Diagnosis and Treatment of Alcohol‐Associated Liver Diseases

Publication Date: July 1, 2019
Last Updated: March 14, 2022

Guidance Statements

  • All patients receiving care in primary care and gastroenterology/hepatology outpatient clinics, emergency departments, and inpatient admissions should be screened routinely for alcohol use using validated questionnaires.
  • Brief intervention, pharmacotherapy, and referral to treatment should be offered to patients engaged in hazardous drinking (AUDIT-C ≥4, AUDIT >8, binge drinkers).
  • Alcohol biomarkers can be used to aid in diagnosis and support recovery.
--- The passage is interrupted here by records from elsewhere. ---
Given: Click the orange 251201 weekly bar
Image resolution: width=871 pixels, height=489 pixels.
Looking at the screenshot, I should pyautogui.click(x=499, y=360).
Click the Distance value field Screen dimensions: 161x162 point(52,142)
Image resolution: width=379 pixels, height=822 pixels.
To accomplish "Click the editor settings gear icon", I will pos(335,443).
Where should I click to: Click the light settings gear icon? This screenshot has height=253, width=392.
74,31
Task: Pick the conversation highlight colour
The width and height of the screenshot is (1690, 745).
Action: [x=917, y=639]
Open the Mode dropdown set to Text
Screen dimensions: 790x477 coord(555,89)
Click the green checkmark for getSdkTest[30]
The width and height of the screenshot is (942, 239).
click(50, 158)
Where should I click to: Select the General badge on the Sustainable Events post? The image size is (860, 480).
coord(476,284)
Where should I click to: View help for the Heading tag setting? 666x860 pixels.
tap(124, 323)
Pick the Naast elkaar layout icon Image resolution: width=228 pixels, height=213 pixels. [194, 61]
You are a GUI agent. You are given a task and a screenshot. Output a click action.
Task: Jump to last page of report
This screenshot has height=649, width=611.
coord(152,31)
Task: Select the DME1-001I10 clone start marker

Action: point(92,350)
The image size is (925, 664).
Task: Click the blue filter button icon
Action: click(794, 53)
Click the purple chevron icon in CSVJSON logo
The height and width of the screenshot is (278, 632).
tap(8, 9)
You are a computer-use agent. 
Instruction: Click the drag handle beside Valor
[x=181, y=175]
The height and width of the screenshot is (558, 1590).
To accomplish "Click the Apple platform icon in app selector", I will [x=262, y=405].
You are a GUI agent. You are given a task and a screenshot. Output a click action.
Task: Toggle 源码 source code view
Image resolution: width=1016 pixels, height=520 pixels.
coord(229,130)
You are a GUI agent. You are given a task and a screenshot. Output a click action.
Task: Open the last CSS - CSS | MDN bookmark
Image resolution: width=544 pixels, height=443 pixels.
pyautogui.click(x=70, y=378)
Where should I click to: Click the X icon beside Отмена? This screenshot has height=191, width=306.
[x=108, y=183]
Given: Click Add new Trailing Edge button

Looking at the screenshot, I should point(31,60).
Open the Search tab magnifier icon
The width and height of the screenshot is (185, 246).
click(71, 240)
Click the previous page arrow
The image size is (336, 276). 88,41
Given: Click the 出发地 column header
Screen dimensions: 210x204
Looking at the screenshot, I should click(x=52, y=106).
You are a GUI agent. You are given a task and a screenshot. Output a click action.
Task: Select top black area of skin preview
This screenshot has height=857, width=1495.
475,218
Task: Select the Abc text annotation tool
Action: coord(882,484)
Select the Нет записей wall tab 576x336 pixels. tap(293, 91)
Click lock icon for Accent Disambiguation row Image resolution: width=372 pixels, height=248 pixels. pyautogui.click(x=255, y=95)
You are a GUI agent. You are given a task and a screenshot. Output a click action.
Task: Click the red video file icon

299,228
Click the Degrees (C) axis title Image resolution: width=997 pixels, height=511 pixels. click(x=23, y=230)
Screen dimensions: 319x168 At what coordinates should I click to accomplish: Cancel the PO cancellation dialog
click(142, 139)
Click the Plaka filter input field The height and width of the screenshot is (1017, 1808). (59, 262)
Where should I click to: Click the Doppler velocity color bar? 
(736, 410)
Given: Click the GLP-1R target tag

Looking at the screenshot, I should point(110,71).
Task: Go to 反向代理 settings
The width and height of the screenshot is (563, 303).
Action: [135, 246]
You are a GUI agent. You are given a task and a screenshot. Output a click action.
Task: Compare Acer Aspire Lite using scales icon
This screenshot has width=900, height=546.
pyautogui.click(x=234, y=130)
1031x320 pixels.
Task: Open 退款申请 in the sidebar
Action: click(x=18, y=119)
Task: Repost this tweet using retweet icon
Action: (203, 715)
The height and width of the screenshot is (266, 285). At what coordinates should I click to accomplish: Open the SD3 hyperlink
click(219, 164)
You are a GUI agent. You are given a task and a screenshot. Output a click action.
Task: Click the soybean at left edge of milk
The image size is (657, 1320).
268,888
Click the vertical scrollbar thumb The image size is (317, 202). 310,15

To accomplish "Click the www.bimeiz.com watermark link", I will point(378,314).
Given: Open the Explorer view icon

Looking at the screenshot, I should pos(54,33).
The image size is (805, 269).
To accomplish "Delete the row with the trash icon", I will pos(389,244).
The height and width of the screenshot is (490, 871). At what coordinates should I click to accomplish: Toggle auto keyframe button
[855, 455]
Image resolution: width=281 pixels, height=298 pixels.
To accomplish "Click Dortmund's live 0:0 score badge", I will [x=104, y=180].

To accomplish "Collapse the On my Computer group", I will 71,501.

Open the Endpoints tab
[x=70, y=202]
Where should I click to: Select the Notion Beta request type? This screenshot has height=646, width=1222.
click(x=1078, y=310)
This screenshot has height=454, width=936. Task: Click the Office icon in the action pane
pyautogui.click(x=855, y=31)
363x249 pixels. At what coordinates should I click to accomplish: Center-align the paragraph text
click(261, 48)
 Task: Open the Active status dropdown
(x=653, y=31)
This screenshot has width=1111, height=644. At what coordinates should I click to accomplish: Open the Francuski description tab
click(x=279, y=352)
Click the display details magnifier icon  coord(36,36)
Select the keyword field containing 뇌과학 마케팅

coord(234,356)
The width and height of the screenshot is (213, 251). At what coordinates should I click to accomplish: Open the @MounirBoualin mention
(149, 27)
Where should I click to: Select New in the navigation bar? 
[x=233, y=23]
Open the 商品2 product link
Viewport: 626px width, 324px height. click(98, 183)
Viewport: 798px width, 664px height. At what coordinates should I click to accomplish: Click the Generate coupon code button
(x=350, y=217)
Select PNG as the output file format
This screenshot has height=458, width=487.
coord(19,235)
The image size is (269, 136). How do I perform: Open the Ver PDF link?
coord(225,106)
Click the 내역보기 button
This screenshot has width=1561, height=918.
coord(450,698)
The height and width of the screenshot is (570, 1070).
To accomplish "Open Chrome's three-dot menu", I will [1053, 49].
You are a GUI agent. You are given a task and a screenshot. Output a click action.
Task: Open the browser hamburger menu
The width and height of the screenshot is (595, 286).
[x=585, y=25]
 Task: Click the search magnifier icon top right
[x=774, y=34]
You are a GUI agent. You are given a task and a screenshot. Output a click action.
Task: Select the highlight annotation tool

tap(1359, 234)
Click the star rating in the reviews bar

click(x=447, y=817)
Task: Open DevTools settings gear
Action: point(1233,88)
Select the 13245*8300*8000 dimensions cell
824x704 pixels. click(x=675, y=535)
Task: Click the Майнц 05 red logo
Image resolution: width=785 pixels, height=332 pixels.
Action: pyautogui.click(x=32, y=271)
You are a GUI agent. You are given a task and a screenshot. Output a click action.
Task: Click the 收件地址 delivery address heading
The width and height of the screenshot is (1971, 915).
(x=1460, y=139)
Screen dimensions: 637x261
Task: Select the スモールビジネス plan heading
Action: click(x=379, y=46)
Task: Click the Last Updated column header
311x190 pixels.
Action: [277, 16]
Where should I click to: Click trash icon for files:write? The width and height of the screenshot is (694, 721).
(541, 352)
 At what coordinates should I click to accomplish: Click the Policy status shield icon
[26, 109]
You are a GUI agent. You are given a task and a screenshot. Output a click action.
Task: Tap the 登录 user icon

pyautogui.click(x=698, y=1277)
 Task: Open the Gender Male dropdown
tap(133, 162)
Urine and hair ethyl glucuronide, urine ethyl sulfate, and PEth are not affected by liver disease, and therefore are preferable.
  • Referral to AUD treatment professionals is recommended for patients with advanced ALD and/or AUD, to ensure access to the full range of AUD treatment options.
  • Multidisciplinary, integrated management of ALD and AUD is recommended and improves rates of alcohol abstinence among patients with ALD.
  • Based on limited data, the use of acamprosate or baclofen can be considered for the treatment of AUD in patients with ALD.
  • Patients without liver disease should be educated about safe levels of alcohol use for men (no more than two standard drinks per 24 hours) and women (no more than one standard drink per 24 hours).
  • Patients with ALD or other liver diseases, in particular NAFLD, NASH, viral hepatitis, and hemochromatosis, should be counseled that there is no safe level of drinking, and that they should abstain.
  • The diagnosis of AH (definite, probable, possible) should be made using the published consensus criteria (Fig. 1).
  • Lab-based prognostic scores should be used to determine prognosis in AH.
  • The MDF (≥32) should be used to assess the need for treatment with corticosteroids or other medical therapies.
  • A MELD score greater than 20 also should prompt consideration of steroid treatment.
  • Abstinence from alcohol should be promoted to improve long-term prognosis in AH.
  • Prednisolone (40 mg/day) given orally should be considered to improve 28-day mortality in patients with severe AH (MDF ≥32) without contraindications to the use of corticosteroids.
  • The addition of intravenous NAC to prednisolone (40 mg/day) may improve the 30-day survival of patients with severe AH.
  • The Lille score should be used to reassess prognosis, identify nonresponders, and guide treatment course after 7 days of corticosteroids
  • Patients with AH should have malnutrition addressed and treated, preferably with enteral nutrition.
  • Abstinence is key to long-term survival; methods discussed previously for treatment of AUDs should be used to increase abstinence
  • Pentoxifylline is no longer recommended in the treatment of AH.
  • Patients with decompensated alcohol-associated cirrhosis, CPT class C or MELD-Na of at least 21 should be referred and considered for liver transplantation.
  • Candidate selection for liver transplantation in alcohol-associated cirrhosis should not be based solely on a fixed interval of abstinence.
  • Liver transplantation may be considered in carefully selected patients with favorable psychosocial profiles in severe AH not responding to medical therapy.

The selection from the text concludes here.